Emma Joy Obanye

Director of Entrepreneurship, Capital Enterprise

 

Emma Joy Obanye is an entrepreneur, advisor, mentor and tech geek from Hackney and has spent the last 15 years building products and leading teams in tech for both corporates and startups.

On a mission to increase diversity and inclusion within the London tech startup ecosystem, Emma leads on entrepreneur-facing activities of Capital Enterprise’s ‘OneTech’ initiative as Director of Entrepreneurship. As well as an advisory group member of Lambeth Council’s mission to support diverse talent and open up the creative workplace through Elevate.

An entrepreneur herself, Emma does this whilst splitting her time between her ventures Mindful Team (a tech platform to measure and improve the health and culture of teams) and The Retrospective Game (card games for teams). 

Emma previously co-founded and exited the award-winning, music-focused loyalty and influencer platform BuddyBounce. Emma was recognised by the Inclusive Boards and Financial Times as one of  The UK’s top 100 black and minority ethnic leaders in 2019.

1. Best piece of advice you’ve been given 

To pursue a career in tech. When I was making my A-Level choices, I had a chat with my cousin’s husband who was a teacher. He advised me against my first choice in journalism and towards my hobby at the time and second choice computing as he didn’t think there would be enough opportunities in the media for someone like me. I’m so grateful that I followed that path as it’s been everything I imagined and more. I’ve experienced personal development beyond belief.

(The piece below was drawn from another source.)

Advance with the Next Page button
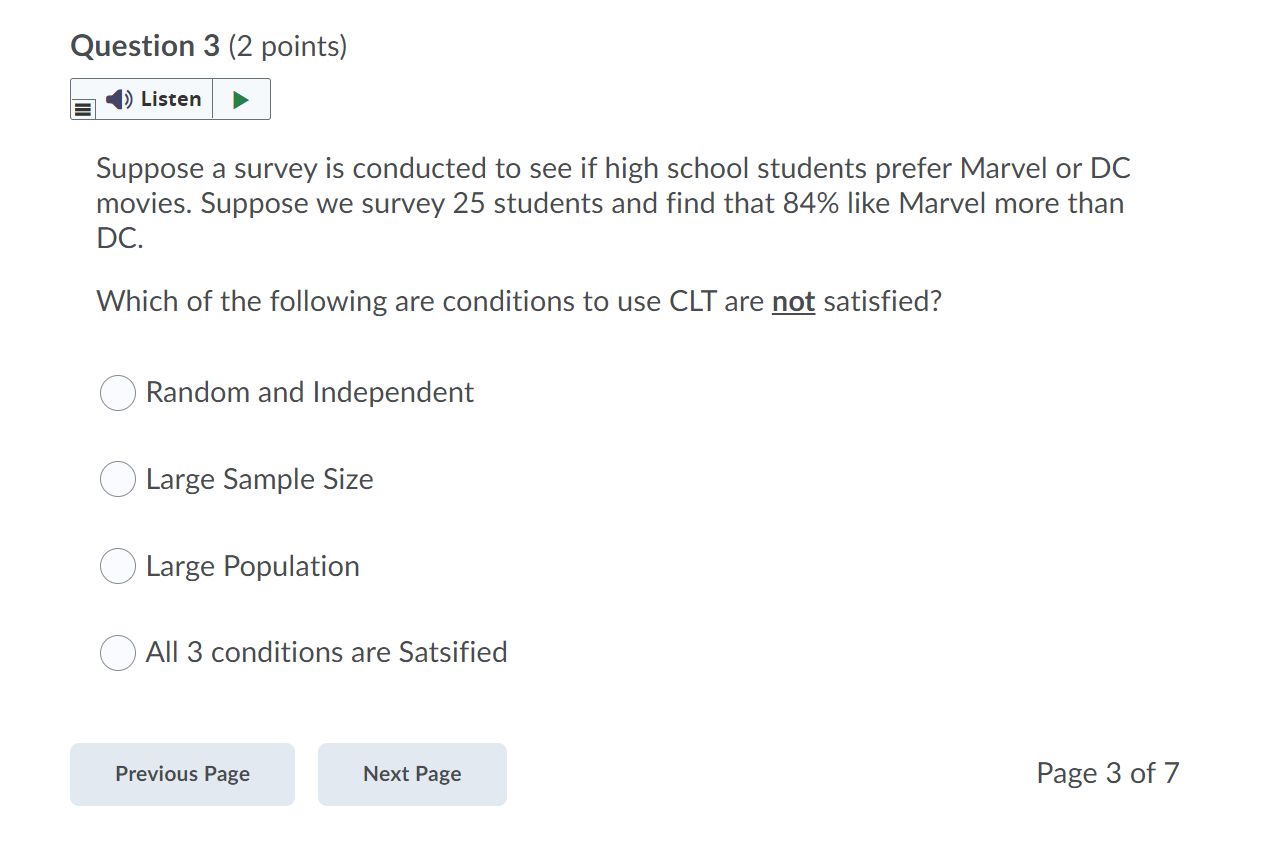The height and width of the screenshot is (850, 1276). [412, 774]

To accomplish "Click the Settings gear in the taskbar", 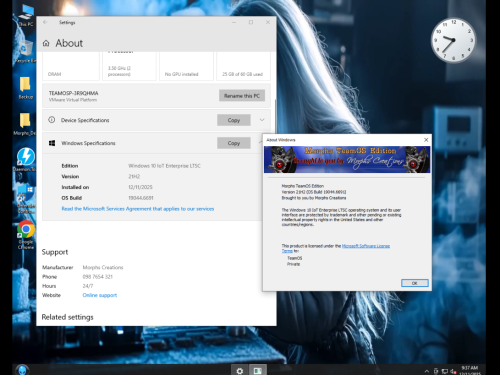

2. Worst piece of advice you’ve been given 

You’re trying to solve too complex a problem. In 2007 my business partners and I were at a tech event talking to a VC about our startup Taxi Jungle. We’d built a price comparison engine for minicabs in London. This investor advised us against continuing, saying it was too big and too complex a problem to solve…

3. What would you tell your younger self? 

Accelerate your personal development by trying things, taking risks and putting yourself out there more. There is no set path you have to follow…don’t listen to all the “rules”, believe in yourself. This will develop you as a person and as a result amazing opportunities will come your way. It won’t be easy, there will be lots of difficult times too, but they will be greatly outweighed in the end.

4. What excites you most about the future of your industry? 

The movement that’s taking place. The number of amazing female and minority led businesses I’m seeing that are killing it. The energy in the ecosystem is changing as a result of the research being conducted to shine a light on the problems, the education senior leaders are receiving to transform their biases, the new diverse funds popping up, the support structures for the amazing pipeline of entrepreneurs and just the awareness to change the status quo. The pace is upping and the conversation is shifting from hack to transform the system. 

I’m naturally optimistic, so although the results aren’t very different just yet, I am starting to see the shoots that will hopefully develop into the trees of progress. That’s exciting.

5. Who or what is your biggest inspiration?

The women in my life. The female role models in my life normalised business and showed me that entrepreneurship was something I could do. My Mum had a side hustle fabric business and a catering one (all whilst working 6 days a week and raising 4 kids on her own). My older sister talked to me loads about business and gave me books to read. My Aunt taught me about computers and gave me this gift as a hobby.